Task prompt
All that should come back is the lines of the data below from the one containing "How do I perform: Share" to the one containing "Go to 基础设置 in sidebar", inclusive, exactly as they stand.
#####
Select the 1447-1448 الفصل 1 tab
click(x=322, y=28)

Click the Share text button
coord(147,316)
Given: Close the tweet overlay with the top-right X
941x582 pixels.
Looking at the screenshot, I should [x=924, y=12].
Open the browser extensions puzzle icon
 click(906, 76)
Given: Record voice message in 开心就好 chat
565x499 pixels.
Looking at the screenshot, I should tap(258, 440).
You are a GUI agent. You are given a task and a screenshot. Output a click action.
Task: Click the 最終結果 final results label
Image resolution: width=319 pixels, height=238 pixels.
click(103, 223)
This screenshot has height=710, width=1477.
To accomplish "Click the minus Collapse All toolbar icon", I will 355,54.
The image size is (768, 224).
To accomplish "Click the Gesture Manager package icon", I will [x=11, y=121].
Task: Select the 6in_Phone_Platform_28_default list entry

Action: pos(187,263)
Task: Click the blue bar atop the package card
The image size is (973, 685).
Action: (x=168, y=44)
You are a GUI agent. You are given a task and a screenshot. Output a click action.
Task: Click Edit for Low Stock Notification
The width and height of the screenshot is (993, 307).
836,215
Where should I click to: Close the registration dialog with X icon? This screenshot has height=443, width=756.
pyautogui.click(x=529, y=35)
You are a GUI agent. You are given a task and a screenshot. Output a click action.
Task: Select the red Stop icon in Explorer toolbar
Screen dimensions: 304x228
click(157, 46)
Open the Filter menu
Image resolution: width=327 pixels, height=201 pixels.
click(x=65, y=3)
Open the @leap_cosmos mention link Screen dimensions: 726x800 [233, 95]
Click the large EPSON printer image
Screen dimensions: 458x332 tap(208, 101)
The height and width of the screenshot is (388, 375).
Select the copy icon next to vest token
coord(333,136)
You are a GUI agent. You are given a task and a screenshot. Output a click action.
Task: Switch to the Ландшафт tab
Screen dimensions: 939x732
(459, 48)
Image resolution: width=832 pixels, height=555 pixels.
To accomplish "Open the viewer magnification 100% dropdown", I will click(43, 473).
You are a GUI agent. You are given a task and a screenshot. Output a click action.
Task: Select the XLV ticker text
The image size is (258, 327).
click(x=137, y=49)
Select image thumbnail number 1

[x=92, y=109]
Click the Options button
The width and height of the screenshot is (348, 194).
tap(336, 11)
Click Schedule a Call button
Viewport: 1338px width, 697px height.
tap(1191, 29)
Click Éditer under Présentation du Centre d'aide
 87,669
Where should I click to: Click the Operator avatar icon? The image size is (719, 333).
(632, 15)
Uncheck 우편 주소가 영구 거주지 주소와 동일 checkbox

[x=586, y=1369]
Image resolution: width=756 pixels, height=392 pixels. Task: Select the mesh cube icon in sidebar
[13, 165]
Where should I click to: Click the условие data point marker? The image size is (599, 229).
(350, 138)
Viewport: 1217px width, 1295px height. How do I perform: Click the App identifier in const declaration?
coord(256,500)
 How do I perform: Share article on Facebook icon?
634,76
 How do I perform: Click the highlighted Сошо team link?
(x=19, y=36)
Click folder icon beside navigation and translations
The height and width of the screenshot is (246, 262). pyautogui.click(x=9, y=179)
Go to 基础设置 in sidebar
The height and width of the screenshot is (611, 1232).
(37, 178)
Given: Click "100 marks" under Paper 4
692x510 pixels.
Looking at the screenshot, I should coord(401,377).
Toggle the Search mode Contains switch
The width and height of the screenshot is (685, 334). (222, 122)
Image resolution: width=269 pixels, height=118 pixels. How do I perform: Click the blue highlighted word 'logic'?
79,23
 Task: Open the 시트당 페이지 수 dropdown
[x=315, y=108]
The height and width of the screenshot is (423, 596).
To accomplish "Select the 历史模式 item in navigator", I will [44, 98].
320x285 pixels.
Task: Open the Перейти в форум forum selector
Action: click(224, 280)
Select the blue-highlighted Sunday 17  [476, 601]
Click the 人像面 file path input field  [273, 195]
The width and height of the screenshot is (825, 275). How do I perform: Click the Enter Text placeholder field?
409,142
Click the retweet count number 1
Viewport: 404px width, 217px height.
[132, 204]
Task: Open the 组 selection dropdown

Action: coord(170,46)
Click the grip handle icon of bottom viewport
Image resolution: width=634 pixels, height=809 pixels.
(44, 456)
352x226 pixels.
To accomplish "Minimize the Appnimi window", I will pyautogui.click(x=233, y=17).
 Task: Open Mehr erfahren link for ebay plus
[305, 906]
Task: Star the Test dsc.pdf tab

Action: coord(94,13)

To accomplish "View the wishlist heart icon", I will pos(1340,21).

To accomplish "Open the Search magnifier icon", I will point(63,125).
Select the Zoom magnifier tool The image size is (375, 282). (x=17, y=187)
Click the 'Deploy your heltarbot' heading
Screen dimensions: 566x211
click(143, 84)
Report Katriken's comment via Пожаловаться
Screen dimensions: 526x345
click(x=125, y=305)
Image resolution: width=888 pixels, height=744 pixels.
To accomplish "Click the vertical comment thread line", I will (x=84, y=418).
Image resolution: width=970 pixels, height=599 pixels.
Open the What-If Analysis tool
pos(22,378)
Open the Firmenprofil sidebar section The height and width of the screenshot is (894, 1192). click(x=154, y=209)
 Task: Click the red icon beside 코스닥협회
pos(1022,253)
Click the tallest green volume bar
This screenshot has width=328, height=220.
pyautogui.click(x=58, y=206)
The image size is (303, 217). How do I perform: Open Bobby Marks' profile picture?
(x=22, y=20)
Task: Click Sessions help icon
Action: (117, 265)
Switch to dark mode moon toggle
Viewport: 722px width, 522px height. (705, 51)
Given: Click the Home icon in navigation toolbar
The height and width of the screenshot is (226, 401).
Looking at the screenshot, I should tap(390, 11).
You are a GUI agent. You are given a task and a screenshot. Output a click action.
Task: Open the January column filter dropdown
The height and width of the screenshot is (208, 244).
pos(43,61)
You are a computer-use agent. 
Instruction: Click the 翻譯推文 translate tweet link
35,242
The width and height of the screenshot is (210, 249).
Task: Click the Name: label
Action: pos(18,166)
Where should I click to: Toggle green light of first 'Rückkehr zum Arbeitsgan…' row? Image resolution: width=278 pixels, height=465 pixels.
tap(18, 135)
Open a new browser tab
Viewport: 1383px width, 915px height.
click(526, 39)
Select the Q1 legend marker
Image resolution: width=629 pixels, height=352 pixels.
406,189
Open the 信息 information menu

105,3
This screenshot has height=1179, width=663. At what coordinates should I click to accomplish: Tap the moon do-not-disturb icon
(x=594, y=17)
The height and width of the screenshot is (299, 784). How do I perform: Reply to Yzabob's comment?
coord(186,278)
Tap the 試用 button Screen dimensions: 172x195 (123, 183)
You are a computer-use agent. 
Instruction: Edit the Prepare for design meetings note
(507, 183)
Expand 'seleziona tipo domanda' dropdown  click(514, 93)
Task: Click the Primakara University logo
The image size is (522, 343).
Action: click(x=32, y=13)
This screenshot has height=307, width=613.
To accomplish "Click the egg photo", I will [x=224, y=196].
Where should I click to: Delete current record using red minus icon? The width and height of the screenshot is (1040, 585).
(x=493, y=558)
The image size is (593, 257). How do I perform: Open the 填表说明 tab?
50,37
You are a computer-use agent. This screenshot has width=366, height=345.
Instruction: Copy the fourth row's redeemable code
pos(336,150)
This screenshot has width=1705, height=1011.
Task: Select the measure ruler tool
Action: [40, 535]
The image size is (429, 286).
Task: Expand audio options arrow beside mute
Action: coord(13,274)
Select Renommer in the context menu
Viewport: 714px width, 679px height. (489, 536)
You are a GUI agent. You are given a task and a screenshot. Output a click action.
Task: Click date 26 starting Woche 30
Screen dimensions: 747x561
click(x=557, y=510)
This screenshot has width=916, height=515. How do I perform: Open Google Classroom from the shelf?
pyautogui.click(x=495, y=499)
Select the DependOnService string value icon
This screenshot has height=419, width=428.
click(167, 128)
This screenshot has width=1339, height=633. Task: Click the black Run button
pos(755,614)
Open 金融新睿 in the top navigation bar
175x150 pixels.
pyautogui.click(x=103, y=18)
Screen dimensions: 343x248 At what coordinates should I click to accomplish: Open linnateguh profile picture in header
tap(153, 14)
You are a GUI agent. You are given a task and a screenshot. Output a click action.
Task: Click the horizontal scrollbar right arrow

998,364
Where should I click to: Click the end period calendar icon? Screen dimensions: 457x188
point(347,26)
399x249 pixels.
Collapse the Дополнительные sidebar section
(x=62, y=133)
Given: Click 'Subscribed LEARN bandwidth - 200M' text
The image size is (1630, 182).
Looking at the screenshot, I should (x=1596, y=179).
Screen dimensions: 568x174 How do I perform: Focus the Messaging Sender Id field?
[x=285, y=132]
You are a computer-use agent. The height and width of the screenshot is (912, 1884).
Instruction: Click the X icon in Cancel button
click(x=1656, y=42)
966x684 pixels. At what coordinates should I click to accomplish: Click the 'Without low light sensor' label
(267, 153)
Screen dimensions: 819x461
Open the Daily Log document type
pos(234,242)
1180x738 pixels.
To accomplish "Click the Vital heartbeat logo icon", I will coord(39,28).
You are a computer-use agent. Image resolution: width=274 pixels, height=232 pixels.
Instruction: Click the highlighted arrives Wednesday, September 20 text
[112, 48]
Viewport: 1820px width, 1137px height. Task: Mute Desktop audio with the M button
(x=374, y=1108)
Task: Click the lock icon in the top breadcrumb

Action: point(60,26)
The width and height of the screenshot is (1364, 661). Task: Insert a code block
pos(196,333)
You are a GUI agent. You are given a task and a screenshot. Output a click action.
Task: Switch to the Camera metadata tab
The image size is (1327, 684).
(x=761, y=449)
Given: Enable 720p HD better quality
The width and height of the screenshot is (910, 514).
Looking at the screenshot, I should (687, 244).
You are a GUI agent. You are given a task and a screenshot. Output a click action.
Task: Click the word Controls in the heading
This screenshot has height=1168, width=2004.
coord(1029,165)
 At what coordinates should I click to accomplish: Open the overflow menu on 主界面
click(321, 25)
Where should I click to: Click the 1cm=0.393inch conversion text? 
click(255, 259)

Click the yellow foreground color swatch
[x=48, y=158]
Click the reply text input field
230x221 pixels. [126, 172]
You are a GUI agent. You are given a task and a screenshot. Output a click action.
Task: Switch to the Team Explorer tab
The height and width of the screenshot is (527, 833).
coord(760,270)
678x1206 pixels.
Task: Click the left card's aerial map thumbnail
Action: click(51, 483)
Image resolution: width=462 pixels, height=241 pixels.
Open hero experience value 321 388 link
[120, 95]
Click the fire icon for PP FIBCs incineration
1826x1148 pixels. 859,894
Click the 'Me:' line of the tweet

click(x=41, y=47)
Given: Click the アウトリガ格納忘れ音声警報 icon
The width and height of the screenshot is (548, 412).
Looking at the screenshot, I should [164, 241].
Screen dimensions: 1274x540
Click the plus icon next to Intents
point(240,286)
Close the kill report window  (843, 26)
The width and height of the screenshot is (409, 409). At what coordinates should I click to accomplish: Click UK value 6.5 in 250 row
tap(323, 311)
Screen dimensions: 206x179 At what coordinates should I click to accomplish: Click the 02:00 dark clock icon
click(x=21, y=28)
#####
Answer to this exercise
 How do I perform: Share article on Facebook icon?
634,76
 How do I perform: Click the highlighted Сошо team link?
(x=19, y=36)
Click folder icon beside navigation and translations
The height and width of the screenshot is (246, 262). pyautogui.click(x=9, y=179)
Go to 基础设置 in sidebar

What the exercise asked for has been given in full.